- _Dataset records_:
⁂

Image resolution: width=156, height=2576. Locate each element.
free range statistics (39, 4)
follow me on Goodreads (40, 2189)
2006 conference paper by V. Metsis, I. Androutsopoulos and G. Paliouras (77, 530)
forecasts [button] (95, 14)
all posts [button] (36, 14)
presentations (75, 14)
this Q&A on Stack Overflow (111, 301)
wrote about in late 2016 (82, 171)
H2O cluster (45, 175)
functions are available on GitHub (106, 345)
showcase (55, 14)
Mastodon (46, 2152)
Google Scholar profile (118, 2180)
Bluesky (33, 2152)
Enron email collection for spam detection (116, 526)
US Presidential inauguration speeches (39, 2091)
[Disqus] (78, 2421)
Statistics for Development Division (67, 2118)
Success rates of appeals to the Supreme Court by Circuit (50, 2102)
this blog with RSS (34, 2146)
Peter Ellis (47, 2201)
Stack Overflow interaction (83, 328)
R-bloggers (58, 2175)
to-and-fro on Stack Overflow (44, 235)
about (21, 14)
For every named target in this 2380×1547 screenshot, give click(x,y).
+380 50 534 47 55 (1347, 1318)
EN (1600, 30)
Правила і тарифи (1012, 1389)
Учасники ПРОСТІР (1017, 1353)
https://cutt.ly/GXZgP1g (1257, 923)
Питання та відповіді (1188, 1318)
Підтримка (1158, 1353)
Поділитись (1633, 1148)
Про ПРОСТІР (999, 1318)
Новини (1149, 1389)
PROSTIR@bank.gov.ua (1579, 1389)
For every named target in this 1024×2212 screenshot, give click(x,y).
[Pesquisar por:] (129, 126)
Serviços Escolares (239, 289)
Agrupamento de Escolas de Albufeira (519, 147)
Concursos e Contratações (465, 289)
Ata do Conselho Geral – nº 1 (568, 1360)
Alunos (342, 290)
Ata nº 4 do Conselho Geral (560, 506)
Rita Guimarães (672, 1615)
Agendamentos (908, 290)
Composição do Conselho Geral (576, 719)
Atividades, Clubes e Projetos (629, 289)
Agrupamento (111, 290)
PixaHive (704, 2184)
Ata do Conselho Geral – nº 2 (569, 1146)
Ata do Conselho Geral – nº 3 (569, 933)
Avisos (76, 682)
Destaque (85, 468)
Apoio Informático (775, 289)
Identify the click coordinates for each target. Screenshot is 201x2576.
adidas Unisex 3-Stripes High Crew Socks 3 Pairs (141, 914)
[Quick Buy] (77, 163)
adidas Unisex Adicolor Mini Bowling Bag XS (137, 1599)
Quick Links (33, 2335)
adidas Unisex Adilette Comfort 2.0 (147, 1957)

⁂

- _Problem to solve_:
From the records above, extract exactly and only the lines that begin at the line with "Stack Overflow interaction (83, 328)" and stop after the line with "Правила і тарифи (1012, 1389)".

- _Solution for this exercise_:
Stack Overflow interaction (83, 328)
R-bloggers (58, 2175)
to-and-fro on Stack Overflow (44, 235)
about (21, 14)
For every named target in this 2380×1547 screenshot, give click(x,y).
+380 50 534 47 55 (1347, 1318)
EN (1600, 30)
Правила і тарифи (1012, 1389)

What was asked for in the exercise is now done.